Tuesday, January 29, 2008

Look For Shrek ...

...on large numbers of Blu-ray disks quite soon:

One week after Warner Brothers Entertainment announced that it was abandoning its support for the next-generation HD DVD format in favor of the Blu-ray high-definition format, consumers abandoned HD DVD.

What was a 50-50 market split in 2007 for the high-definition players shifted sharply in Blu-ray’s favor in the new year. For the week that ended Jan. 12, Blu-ray hardware captured 90 percent of the market, according to data collected by the NPD Group, a market analysis firm ...

Oops. DreamWorks Animation and Paramount, six months ago, backed the wrong horse:

Paramount Home Entertainment said today that it will exclusively support HD DVD beginning with Aug. 28 release Blades of Glory.

Paramount said that all movies from Paramount Pictures, DreamWorks Pictures, Paramount Vantage, Nickelodeon Movies, MTV Films will be released in high-definition on HD DVD only worldwide. Films from DreamWorks Animation, which hasn’t yet released any films on high-def, also will debut on HD DVD only ...

“We decided to release Shrek the Third and other DreamWorks Animation titles exclusively on HD DVD because we believe it is the best format to bring high quality home entertainment to a key segment of our audience—families,” [Jeffrey] Katzenberg said ...

Ah well. Everybody places bad bets from time to time. And it's simple enough to switch steeds, of course. You just start releasing your stuff on the format that wins.

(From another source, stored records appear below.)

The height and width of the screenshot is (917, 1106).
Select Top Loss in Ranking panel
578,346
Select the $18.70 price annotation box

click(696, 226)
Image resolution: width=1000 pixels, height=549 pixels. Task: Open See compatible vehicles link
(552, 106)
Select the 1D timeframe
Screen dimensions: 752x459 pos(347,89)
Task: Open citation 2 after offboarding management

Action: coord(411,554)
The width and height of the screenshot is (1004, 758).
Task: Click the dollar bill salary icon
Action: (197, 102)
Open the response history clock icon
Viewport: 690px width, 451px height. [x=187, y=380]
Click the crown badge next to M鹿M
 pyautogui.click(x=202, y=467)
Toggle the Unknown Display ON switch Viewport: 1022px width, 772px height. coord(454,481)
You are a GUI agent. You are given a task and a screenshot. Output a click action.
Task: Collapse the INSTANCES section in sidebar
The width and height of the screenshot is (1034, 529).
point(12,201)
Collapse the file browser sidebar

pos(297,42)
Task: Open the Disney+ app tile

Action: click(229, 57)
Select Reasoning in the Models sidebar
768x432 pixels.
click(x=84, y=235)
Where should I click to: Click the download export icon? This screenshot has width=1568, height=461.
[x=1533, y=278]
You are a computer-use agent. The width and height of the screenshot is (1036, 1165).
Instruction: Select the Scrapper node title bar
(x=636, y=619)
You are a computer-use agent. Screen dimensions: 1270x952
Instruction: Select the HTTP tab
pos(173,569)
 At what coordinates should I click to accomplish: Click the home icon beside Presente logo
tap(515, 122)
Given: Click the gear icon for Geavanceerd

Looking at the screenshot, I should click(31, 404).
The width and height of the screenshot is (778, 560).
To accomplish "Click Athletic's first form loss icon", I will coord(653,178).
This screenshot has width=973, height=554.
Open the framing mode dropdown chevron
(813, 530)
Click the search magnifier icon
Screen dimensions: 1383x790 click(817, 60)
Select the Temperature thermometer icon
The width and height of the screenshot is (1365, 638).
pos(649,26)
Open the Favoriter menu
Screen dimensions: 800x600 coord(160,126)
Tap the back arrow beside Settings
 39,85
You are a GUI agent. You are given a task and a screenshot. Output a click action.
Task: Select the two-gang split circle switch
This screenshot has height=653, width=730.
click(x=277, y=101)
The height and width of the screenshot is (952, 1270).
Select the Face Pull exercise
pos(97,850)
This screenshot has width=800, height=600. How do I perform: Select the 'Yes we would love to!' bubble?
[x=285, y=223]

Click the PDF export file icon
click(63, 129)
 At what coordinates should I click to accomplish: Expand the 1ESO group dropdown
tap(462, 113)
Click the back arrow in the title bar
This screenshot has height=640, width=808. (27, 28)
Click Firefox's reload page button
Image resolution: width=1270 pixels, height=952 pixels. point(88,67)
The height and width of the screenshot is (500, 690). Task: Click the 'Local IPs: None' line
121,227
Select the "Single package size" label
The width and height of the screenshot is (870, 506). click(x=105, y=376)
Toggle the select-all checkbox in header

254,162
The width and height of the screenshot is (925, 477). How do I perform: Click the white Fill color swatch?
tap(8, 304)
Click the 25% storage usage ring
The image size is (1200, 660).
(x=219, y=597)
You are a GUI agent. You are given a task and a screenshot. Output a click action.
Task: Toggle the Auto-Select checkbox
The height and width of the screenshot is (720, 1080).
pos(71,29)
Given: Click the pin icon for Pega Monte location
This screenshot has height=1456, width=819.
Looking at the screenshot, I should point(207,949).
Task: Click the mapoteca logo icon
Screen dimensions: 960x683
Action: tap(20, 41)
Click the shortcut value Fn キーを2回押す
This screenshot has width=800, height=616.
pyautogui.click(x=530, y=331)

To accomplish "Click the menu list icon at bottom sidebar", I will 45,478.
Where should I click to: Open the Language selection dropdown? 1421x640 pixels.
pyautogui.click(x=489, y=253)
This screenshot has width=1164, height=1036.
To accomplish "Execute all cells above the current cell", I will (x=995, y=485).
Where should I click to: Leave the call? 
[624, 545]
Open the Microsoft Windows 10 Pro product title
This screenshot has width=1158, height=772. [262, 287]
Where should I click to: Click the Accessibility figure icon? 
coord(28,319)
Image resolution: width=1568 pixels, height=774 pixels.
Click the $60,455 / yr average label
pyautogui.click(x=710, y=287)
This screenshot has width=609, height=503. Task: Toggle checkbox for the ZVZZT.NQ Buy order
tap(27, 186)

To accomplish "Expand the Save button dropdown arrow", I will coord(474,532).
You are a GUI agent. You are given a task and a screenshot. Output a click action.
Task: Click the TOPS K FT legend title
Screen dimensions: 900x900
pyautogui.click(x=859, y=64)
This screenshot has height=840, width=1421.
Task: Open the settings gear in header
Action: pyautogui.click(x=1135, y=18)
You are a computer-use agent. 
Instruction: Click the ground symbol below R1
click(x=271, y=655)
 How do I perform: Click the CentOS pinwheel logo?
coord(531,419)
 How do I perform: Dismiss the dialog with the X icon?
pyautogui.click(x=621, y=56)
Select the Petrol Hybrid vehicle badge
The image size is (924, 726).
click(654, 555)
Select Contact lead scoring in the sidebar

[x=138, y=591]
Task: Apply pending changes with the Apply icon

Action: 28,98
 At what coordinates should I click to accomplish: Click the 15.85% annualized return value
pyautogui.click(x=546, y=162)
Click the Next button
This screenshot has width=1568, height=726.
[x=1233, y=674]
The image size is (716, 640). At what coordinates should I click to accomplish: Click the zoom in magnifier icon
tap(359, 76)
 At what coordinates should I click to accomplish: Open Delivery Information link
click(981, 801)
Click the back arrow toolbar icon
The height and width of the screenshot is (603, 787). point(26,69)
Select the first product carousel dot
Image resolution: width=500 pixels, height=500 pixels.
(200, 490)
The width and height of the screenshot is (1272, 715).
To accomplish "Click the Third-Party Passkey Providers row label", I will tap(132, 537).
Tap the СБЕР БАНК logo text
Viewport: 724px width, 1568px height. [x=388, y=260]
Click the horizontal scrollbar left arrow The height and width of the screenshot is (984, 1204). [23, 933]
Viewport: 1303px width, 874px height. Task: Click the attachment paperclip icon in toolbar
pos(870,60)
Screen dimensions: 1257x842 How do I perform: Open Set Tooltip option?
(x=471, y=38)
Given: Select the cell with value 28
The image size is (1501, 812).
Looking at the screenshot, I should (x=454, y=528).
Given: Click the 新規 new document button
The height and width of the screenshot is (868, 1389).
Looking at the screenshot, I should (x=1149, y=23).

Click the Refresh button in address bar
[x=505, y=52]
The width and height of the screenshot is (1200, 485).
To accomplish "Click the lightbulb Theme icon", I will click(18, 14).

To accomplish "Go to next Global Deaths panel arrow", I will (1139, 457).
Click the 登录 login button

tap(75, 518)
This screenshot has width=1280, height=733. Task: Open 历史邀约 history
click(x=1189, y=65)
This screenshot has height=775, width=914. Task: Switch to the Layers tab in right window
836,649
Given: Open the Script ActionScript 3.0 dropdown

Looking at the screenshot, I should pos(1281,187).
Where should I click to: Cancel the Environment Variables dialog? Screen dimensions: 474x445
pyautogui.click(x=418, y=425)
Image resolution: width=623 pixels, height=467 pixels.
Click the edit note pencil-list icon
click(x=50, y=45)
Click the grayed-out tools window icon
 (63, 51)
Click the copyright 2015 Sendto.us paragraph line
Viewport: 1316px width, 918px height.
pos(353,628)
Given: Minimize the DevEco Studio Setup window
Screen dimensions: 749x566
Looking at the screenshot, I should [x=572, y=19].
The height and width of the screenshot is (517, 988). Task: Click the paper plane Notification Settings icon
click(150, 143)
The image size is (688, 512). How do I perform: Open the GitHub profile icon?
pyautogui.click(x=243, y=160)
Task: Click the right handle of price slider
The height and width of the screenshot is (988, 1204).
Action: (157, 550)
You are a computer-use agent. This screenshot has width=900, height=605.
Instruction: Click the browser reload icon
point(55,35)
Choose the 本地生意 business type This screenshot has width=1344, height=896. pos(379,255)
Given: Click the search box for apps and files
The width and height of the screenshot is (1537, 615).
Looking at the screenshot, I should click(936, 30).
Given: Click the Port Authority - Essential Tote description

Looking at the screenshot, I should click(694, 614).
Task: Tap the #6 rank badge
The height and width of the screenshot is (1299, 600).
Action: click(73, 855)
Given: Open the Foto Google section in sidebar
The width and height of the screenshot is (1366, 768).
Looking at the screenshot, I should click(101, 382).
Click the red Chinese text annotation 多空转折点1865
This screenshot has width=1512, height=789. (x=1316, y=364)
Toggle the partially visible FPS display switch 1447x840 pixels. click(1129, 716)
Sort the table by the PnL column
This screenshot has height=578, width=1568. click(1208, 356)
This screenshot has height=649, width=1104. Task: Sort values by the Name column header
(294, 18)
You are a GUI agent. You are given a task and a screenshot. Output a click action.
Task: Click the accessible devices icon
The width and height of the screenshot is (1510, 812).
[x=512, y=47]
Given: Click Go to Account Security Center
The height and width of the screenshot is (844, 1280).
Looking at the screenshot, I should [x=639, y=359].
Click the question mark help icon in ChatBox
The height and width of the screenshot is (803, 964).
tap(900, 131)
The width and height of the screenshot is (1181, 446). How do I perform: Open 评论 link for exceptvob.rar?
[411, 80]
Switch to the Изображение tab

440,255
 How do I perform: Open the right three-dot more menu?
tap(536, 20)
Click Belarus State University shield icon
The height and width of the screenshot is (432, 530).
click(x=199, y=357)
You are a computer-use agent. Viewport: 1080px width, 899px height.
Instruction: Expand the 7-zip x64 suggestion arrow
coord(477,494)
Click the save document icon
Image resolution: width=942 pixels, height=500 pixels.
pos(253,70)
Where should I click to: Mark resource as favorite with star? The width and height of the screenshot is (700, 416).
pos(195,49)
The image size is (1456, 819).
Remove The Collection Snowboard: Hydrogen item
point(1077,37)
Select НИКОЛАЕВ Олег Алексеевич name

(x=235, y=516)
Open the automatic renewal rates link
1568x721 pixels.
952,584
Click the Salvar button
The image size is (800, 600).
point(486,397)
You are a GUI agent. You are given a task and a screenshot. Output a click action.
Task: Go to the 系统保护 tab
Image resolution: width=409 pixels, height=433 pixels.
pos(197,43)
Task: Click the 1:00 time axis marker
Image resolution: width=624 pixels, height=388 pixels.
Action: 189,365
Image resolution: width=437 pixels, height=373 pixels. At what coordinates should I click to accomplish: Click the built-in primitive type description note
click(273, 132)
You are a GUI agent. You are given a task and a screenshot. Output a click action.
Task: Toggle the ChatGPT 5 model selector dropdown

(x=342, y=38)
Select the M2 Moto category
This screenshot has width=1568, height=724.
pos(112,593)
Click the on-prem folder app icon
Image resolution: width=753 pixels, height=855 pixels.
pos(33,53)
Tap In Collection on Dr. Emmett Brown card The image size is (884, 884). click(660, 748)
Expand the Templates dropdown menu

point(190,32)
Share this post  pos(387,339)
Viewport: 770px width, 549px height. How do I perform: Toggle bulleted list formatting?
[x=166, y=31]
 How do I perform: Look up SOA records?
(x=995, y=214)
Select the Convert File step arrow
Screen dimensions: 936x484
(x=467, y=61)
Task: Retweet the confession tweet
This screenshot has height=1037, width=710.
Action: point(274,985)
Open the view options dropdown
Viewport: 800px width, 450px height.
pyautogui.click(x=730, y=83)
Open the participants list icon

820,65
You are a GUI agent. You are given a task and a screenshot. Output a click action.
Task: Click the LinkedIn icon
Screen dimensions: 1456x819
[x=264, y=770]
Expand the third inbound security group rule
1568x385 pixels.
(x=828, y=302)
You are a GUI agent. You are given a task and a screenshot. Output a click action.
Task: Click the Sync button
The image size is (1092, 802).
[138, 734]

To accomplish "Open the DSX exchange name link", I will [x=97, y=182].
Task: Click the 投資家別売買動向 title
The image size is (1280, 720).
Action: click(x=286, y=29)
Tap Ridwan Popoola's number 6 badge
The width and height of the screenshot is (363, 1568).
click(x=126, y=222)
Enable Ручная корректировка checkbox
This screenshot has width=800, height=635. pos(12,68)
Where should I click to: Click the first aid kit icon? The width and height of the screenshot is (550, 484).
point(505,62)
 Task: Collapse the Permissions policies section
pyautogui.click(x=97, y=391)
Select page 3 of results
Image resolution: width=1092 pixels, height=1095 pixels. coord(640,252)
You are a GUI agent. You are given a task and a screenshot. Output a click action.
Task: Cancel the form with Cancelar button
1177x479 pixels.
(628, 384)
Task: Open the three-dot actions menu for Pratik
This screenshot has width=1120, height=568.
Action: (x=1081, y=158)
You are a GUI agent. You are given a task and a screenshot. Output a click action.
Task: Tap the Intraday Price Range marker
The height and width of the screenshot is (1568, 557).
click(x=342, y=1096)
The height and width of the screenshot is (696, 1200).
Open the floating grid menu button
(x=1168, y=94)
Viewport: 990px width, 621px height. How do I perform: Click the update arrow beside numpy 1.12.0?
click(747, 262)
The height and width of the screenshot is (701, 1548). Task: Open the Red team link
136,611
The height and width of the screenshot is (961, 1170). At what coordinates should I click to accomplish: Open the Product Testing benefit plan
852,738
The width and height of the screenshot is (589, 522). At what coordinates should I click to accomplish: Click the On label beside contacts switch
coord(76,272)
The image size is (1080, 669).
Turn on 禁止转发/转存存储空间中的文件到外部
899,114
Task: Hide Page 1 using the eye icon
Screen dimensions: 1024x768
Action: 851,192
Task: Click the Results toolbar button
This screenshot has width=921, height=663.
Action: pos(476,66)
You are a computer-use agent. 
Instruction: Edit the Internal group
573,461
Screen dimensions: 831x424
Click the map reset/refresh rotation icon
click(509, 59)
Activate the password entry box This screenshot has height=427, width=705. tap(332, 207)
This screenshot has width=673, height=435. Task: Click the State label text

My condolences to any tech-heads out there who ran out and bought the HD-DVD format. Hope the player wasn't too pricey. As time goes by, it's going to get harder and harder to find any movies to play on it.

8 comments:

Kevin Koch said...

Of course, DW made a bad bet unless you consider how much they were paid to go HD-exclusive. In which case, it was a no-brainer.

Anonymous said...

I'm actually hearing a lot of complaints from live-action directors and others about how they don't like Blu-Ray/HD DVDs because it's changing the way they shot the film and putting in focus elements that they didn't want to be in focus.

Anonymous said...

Well, this was the VHS v. Betamax battle for the 21st century. Will this boost sales of Playstation 3, now that gamers can play Blu-Ray movies as well as games on their boxes? By the way, did XBox 360 back a HD pony in this race?!

Anonymous said...

Anon #3, PS3 came with Blu Ray from the beguining, in fact, many of my friends bought it mainly as a blu ray player, less a a game console.

R.

Anonymous said...

O.K. I'll ask the question that no one is asking. Is it really analogous
to the VHS/Betamax situation? Are we losing the superior technology to a corporate pissing contest? Does anybody have the definitive information about that?

Anonymous said...

Blu Ray Players have come down in cost an average of $100.00 in the last few weeks because of the support of the studios. And they'll continue to come down in cost. Blu Ray is a superior product across the board. Sony lost the Betamax battle (a superior product to VHS as well), but lucky for us not the BluRay battle! I could care less about the politics of it all. All I care about is that since I've spent a chunk of change on a great HDTV, I want the best picture available on dvd, and Blu Ray looks the best in every case I've seen so far.

Anonymous said...

"DW made a bad bet unless you consider how much they were paid to go HD-exclusive. In which case, it was a no-brainer."

Leave it to dw to go for $$ instead of quality! I suppose that matters to their shareholders. In the short term.

Anonymous said...

I'm actually hearing a lot of complaints from live-action directors and others about how they don't like Blu-Ray/HD DVDs because it's changing the way they shot the film and putting in focus elements that they didn't want to be in focus.

Those must be directors who were shooting on VHS. Hi-def can't put anything in focus that wasn't in focus on the original film.